[Records from a data collection]
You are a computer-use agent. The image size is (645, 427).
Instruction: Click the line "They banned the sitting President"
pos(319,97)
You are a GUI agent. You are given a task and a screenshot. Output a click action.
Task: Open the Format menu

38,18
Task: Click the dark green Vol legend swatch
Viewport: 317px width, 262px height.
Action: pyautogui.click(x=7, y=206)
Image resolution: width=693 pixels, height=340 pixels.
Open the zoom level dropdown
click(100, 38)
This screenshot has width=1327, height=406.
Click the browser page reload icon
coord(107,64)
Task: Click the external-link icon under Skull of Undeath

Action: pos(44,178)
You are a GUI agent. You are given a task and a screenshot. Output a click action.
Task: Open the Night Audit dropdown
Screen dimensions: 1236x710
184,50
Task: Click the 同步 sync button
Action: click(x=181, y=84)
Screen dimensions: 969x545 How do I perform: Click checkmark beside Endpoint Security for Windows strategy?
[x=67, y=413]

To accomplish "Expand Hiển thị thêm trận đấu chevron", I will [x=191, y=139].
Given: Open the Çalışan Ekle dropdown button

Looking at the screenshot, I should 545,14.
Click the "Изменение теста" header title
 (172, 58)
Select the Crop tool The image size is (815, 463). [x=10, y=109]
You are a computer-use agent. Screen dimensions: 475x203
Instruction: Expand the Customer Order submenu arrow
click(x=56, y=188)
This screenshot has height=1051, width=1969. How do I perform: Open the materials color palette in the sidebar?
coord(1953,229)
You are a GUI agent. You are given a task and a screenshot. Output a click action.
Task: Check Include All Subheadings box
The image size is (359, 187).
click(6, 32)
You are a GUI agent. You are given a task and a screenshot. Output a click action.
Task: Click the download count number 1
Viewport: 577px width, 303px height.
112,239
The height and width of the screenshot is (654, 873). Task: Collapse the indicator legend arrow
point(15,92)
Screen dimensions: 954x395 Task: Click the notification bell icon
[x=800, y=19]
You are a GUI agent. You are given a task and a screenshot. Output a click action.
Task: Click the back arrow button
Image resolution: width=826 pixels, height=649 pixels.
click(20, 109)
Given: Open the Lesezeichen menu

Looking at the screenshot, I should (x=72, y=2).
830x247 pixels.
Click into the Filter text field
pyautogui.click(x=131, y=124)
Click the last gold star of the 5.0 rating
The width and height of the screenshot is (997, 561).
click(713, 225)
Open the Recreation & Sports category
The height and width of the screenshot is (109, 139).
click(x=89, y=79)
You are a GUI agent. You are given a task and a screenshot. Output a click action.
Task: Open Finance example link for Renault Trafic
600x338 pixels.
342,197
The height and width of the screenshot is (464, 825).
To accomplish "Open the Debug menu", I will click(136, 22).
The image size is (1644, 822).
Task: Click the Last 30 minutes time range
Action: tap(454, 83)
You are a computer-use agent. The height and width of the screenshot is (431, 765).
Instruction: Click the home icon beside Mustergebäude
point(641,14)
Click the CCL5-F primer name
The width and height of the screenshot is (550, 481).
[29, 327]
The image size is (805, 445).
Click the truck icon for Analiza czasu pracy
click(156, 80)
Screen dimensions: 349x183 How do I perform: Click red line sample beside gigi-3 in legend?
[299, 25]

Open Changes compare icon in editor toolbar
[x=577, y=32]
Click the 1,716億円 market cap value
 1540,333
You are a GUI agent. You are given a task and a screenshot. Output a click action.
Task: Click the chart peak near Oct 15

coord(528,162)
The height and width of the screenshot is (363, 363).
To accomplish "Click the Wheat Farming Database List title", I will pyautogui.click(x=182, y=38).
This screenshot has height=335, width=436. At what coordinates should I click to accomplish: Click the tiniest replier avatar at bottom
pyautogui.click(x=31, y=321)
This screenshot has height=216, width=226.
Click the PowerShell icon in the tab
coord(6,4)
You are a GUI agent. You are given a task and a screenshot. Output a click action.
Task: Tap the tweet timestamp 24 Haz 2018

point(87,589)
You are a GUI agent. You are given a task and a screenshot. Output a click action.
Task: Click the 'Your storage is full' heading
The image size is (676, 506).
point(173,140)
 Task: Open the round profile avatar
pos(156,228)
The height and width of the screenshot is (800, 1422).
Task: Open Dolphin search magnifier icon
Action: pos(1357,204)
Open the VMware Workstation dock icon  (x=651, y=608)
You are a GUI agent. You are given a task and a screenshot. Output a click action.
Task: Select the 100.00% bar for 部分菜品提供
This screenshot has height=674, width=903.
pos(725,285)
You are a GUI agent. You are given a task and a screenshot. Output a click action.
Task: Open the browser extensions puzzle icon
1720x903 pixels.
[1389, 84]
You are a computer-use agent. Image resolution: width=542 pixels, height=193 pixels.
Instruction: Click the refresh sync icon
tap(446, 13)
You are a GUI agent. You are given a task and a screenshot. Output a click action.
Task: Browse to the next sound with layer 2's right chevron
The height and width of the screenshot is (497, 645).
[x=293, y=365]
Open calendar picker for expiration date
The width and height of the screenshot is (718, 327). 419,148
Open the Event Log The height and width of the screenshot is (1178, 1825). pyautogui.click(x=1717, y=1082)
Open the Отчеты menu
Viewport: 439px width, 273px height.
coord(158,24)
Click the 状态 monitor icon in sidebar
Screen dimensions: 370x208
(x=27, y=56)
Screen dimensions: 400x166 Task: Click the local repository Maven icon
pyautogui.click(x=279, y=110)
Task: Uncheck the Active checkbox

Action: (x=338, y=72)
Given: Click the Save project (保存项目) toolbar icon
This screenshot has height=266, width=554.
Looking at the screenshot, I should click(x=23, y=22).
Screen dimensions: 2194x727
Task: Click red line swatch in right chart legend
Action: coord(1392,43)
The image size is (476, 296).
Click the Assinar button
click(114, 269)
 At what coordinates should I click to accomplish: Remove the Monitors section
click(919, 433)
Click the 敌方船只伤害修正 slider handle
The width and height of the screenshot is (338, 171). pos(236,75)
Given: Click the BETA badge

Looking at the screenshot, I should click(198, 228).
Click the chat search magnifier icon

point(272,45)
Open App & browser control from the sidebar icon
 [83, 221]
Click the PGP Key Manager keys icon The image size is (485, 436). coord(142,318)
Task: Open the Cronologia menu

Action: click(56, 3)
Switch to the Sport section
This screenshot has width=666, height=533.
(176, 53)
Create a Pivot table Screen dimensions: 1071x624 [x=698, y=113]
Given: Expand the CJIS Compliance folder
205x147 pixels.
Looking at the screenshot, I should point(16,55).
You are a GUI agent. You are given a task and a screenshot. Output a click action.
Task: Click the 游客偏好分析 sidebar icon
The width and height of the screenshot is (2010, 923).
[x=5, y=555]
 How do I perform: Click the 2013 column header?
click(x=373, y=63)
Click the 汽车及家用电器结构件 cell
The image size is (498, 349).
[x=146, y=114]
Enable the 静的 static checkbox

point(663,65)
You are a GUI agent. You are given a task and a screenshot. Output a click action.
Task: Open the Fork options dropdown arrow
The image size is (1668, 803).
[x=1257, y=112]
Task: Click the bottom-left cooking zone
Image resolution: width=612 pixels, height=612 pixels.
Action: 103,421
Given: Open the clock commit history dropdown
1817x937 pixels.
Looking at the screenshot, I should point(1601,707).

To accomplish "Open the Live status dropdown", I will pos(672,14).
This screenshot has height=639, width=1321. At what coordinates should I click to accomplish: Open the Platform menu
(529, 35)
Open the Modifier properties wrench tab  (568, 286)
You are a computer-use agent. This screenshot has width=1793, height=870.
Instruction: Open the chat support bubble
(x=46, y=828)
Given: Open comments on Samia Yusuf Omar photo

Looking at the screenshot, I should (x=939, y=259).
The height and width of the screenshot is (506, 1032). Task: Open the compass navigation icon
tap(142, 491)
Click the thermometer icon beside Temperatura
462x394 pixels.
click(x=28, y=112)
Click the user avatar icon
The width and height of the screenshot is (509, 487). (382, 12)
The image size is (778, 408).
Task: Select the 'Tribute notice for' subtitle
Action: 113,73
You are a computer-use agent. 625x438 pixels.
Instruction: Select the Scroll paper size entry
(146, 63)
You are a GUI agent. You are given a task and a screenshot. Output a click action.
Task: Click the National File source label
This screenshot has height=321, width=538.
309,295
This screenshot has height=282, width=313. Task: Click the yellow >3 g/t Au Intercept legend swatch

▶ **DESCRIPTION OF THE TASK**
Change "reload" to "refresh" in the data, starting with the first line and going on through the line containing "Action: pos(44,178)". Reproduce those lines with everything else unaltered.

▶ **THE RESPONSE**
You are a computer-use agent. The image size is (645, 427).
Instruction: Click the line "They banned the sitting President"
pos(319,97)
You are a GUI agent. You are given a task and a screenshot. Output a click action.
Task: Open the Format menu

38,18
Task: Click the dark green Vol legend swatch
Viewport: 317px width, 262px height.
Action: pyautogui.click(x=7, y=206)
Image resolution: width=693 pixels, height=340 pixels.
Open the zoom level dropdown
click(100, 38)
This screenshot has width=1327, height=406.
Click the browser page refresh icon
coord(107,64)
Task: Click the external-link icon under Skull of Undeath

Action: pos(44,178)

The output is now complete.